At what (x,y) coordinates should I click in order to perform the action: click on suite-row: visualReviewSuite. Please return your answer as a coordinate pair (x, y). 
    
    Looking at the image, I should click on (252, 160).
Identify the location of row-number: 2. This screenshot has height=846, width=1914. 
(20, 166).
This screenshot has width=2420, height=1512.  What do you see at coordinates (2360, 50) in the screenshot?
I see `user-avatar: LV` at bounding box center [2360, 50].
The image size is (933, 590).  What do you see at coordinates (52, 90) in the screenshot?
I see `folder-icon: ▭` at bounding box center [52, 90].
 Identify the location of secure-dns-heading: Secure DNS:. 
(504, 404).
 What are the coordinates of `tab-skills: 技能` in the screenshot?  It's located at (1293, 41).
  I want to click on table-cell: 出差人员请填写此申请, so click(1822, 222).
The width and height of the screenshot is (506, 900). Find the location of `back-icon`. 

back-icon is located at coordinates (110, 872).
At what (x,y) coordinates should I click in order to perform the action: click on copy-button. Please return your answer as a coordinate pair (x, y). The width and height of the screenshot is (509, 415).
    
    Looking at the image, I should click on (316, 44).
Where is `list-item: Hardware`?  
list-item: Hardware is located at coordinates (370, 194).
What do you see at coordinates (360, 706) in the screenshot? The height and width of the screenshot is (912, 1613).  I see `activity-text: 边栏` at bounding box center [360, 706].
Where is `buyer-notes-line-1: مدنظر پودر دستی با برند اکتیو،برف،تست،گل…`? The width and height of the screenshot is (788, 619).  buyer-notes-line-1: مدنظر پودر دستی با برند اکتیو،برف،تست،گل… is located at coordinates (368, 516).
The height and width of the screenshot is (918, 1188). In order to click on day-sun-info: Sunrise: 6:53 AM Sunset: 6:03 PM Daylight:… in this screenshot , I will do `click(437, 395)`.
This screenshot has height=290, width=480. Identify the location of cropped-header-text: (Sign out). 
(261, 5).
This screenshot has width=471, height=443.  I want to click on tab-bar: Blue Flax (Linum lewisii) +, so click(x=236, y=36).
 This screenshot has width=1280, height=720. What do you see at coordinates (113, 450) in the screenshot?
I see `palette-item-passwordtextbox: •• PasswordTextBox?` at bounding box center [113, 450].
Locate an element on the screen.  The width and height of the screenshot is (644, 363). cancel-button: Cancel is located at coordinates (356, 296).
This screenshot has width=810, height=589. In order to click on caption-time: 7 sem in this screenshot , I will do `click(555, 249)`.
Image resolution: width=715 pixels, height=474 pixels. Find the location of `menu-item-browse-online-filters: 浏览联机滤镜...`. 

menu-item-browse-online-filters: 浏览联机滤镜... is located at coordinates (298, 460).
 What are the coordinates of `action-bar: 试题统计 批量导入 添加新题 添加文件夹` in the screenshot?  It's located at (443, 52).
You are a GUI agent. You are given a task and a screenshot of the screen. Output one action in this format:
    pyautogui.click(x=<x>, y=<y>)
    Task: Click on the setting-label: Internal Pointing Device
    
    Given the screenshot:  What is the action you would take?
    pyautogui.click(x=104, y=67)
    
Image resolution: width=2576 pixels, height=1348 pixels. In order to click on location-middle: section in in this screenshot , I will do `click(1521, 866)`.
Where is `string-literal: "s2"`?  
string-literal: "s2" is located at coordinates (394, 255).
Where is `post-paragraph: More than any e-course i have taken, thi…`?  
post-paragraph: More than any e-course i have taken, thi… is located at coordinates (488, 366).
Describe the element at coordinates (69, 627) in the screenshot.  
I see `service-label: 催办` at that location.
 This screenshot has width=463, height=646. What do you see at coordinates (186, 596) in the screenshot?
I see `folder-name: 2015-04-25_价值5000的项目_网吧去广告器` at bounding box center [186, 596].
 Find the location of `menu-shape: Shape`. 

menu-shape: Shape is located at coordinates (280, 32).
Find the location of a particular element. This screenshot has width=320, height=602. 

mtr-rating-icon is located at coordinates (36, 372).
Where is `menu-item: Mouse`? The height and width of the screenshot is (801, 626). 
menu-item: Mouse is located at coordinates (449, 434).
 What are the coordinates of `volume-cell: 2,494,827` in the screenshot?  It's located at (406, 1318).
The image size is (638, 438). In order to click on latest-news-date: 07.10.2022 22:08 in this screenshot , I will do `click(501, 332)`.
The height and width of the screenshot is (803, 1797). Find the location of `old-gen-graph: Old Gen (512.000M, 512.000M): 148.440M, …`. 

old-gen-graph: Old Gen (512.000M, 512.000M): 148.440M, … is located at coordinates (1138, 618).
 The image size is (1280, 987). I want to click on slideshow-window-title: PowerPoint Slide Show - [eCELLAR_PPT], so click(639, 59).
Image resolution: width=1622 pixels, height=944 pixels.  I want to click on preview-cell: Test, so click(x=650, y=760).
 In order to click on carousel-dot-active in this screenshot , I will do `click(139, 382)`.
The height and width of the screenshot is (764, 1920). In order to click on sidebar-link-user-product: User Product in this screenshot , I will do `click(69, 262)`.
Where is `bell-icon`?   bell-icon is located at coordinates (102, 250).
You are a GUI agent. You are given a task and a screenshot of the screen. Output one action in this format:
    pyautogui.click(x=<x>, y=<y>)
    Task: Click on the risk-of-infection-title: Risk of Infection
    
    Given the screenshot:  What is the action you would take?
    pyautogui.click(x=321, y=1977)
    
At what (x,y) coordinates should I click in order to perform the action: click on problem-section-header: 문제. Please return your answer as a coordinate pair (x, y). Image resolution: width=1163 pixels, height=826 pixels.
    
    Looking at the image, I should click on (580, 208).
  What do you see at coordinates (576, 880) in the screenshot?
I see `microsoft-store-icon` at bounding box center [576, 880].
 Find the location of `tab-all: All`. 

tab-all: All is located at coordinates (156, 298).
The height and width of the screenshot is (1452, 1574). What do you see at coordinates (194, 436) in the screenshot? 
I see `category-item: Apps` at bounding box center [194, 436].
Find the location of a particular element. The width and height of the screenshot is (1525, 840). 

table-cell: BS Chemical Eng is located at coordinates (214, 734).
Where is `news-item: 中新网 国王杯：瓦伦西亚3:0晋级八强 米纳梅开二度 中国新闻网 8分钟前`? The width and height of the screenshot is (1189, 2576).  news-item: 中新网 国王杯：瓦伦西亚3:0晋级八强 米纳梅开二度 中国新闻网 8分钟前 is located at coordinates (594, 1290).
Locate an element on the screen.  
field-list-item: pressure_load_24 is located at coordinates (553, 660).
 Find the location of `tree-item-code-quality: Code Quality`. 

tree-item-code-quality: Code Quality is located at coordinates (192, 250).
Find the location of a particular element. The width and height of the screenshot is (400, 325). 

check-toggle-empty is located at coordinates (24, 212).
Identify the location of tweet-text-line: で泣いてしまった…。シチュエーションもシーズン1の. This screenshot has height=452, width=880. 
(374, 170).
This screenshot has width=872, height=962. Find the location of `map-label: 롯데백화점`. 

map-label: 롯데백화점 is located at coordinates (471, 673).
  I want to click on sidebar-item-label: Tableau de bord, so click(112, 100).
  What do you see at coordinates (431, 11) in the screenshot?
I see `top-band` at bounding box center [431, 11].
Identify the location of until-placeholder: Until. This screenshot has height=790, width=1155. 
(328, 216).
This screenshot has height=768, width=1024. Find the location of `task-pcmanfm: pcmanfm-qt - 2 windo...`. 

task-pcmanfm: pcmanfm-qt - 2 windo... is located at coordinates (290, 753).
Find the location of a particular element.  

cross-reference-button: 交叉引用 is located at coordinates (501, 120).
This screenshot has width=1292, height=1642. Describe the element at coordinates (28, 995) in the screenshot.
——————
WHAT THIS TASK INVOLVES:
Rewrite the data above as a numbered list, leaving out the blank lines.

COMPLETED EXERCISE:
1. At what (x,y) coordinates should I click in order to perform the action: click on suite-row: visualReviewSuite. Please return your answer as a coordinate pair (x, y). 
2.     Looking at the image, I should click on (252, 160).
3. Identify the location of row-number: 2. This screenshot has height=846, width=1914. 
4. (20, 166).
5. This screenshot has width=2420, height=1512.  What do you see at coordinates (2360, 50) in the screenshot?
6. I see `user-avatar: LV` at bounding box center [2360, 50].
7. The image size is (933, 590).  What do you see at coordinates (52, 90) in the screenshot?
8. I see `folder-icon: ▭` at bounding box center [52, 90].
9.  Identify the location of secure-dns-heading: Secure DNS:. 
10. (504, 404).
11.  What are the coordinates of `tab-skills: 技能` in the screenshot?  It's located at (1293, 41).
12.   I want to click on table-cell: 出差人员请填写此申请, so click(1822, 222).
13. The width and height of the screenshot is (506, 900). Find the location of `back-icon`. 
14. back-icon is located at coordinates (110, 872).
15. At what (x,y) coordinates should I click in order to perform the action: click on copy-button. Please return your answer as a coordinate pair (x, y). The width and height of the screenshot is (509, 415).
16.     Looking at the image, I should click on (316, 44).
17. Where is `list-item: Hardware`?  
18. list-item: Hardware is located at coordinates (370, 194).
19. What do you see at coordinates (360, 706) in the screenshot? The height and width of the screenshot is (912, 1613).  I see `activity-text: 边栏` at bounding box center [360, 706].
20. Where is `buyer-notes-line-1: مدنظر پودر دستی با برند اکتیو،برف،تست،گل…`? The width and height of the screenshot is (788, 619).  buyer-notes-line-1: مدنظر پودر دستی با برند اکتیو،برف،تست،گل… is located at coordinates (368, 516).
21. The height and width of the screenshot is (918, 1188). In order to click on day-sun-info: Sunrise: 6:53 AM Sunset: 6:03 PM Daylight:… in this screenshot , I will do `click(437, 395)`.
22. This screenshot has height=290, width=480. Identify the location of cropped-header-text: (Sign out). 
23. (261, 5).
24. This screenshot has width=471, height=443.  I want to click on tab-bar: Blue Flax (Linum lewisii) +, so click(x=236, y=36).
25.  This screenshot has width=1280, height=720. What do you see at coordinates (113, 450) in the screenshot?
26. I see `palette-item-passwordtextbox: •• PasswordTextBox?` at bounding box center [113, 450].
27. Locate an element on the screen.  The width and height of the screenshot is (644, 363). cancel-button: Cancel is located at coordinates (356, 296).
28. This screenshot has width=810, height=589. In order to click on caption-time: 7 sem in this screenshot , I will do `click(555, 249)`.
29. Image resolution: width=715 pixels, height=474 pixels. Find the location of `menu-item-browse-online-filters: 浏览联机滤镜...`. 
30. menu-item-browse-online-filters: 浏览联机滤镜... is located at coordinates (298, 460).
31.  What are the coordinates of `action-bar: 试题统计 批量导入 添加新题 添加文件夹` in the screenshot?  It's located at (443, 52).
32. You are a GUI agent. You are given a task and a screenshot of the screen. Output one action in this format:
33.     pyautogui.click(x=<x>, y=<y>)
34.     Task: Click on the setting-label: Internal Pointing Device
35.     Given the screenshot:  What is the action you would take?
36.     pyautogui.click(x=104, y=67)
37. Image resolution: width=2576 pixels, height=1348 pixels. In order to click on location-middle: section in in this screenshot , I will do `click(1521, 866)`.
38. Where is `string-literal: "s2"`?  
39. string-literal: "s2" is located at coordinates (394, 255).
40. Where is `post-paragraph: More than any e-course i have taken, thi…`?  
41. post-paragraph: More than any e-course i have taken, thi… is located at coordinates (488, 366).
42. Describe the element at coordinates (69, 627) in the screenshot.  
43. I see `service-label: 催办` at that location.
44.  This screenshot has width=463, height=646. What do you see at coordinates (186, 596) in the screenshot?
45. I see `folder-name: 2015-04-25_价值5000的项目_网吧去广告器` at bounding box center [186, 596].
46.  Find the location of `menu-shape: Shape`. 
47. menu-shape: Shape is located at coordinates (280, 32).
48. Find the location of a particular element. This screenshot has width=320, height=602. 
49. mtr-rating-icon is located at coordinates (36, 372).
50. Where is `menu-item: Mouse`? The height and width of the screenshot is (801, 626). 
51. menu-item: Mouse is located at coordinates (449, 434).
52.  What are the coordinates of `volume-cell: 2,494,827` in the screenshot?  It's located at (406, 1318).
53. The image size is (638, 438). In order to click on latest-news-date: 07.10.2022 22:08 in this screenshot , I will do `click(501, 332)`.
54. The height and width of the screenshot is (803, 1797). Find the location of `old-gen-graph: Old Gen (512.000M, 512.000M): 148.440M, …`. 
55. old-gen-graph: Old Gen (512.000M, 512.000M): 148.440M, … is located at coordinates (1138, 618).
56.  The image size is (1280, 987). I want to click on slideshow-window-title: PowerPoint Slide Show - [eCELLAR_PPT], so click(639, 59).
57. Image resolution: width=1622 pixels, height=944 pixels.  I want to click on preview-cell: Test, so click(x=650, y=760).
58.  In order to click on carousel-dot-active in this screenshot , I will do `click(139, 382)`.
59. The height and width of the screenshot is (764, 1920). In order to click on sidebar-link-user-product: User Product in this screenshot , I will do `click(69, 262)`.
60. Where is `bell-icon`?   bell-icon is located at coordinates (102, 250).
61. You are a GUI agent. You are given a task and a screenshot of the screen. Output one action in this format:
62.     pyautogui.click(x=<x>, y=<y>)
63.     Task: Click on the risk-of-infection-title: Risk of Infection
64.     Given the screenshot:  What is the action you would take?
65.     pyautogui.click(x=321, y=1977)
66. At what (x,y) coordinates should I click in order to perform the action: click on problem-section-header: 문제. Please return your answer as a coordinate pair (x, y). Image resolution: width=1163 pixels, height=826 pixels.
67.     Looking at the image, I should click on (580, 208).
68.   What do you see at coordinates (576, 880) in the screenshot?
69. I see `microsoft-store-icon` at bounding box center [576, 880].
70.  Find the location of `tab-all: All`. 
71. tab-all: All is located at coordinates (156, 298).
72. The height and width of the screenshot is (1452, 1574). What do you see at coordinates (194, 436) in the screenshot? 
73. I see `category-item: Apps` at bounding box center [194, 436].
74. Find the location of a particular element. The width and height of the screenshot is (1525, 840). 
75. table-cell: BS Chemical Eng is located at coordinates (214, 734).
76. Where is `news-item: 中新网 国王杯：瓦伦西亚3:0晋级八强 米纳梅开二度 中国新闻网 8分钟前`? The width and height of the screenshot is (1189, 2576).  news-item: 中新网 国王杯：瓦伦西亚3:0晋级八强 米纳梅开二度 中国新闻网 8分钟前 is located at coordinates (594, 1290).
77. Locate an element on the screen.  
78. field-list-item: pressure_load_24 is located at coordinates (553, 660).
79.  Find the location of `tree-item-code-quality: Code Quality`. 
80. tree-item-code-quality: Code Quality is located at coordinates (192, 250).
81. Find the location of a particular element. The width and height of the screenshot is (400, 325). 
82. check-toggle-empty is located at coordinates (24, 212).
83. Identify the location of tweet-text-line: で泣いてしまった…。シチュエーションもシーズン1の. This screenshot has height=452, width=880. 
84. (374, 170).
85. This screenshot has width=872, height=962. Find the location of `map-label: 롯데백화점`. 
86. map-label: 롯데백화점 is located at coordinates (471, 673).
87.   I want to click on sidebar-item-label: Tableau de bord, so click(112, 100).
88.   What do you see at coordinates (431, 11) in the screenshot?
89. I see `top-band` at bounding box center [431, 11].
90. Identify the location of until-placeholder: Until. This screenshot has height=790, width=1155. 
91. (328, 216).
92. This screenshot has height=768, width=1024. Find the location of `task-pcmanfm: pcmanfm-qt - 2 windo...`. 
93. task-pcmanfm: pcmanfm-qt - 2 windo... is located at coordinates (290, 753).
94. Find the location of a particular element.  
95. cross-reference-button: 交叉引用 is located at coordinates (501, 120).
96. This screenshot has width=1292, height=1642. Describe the element at coordinates (28, 995) in the screenshot.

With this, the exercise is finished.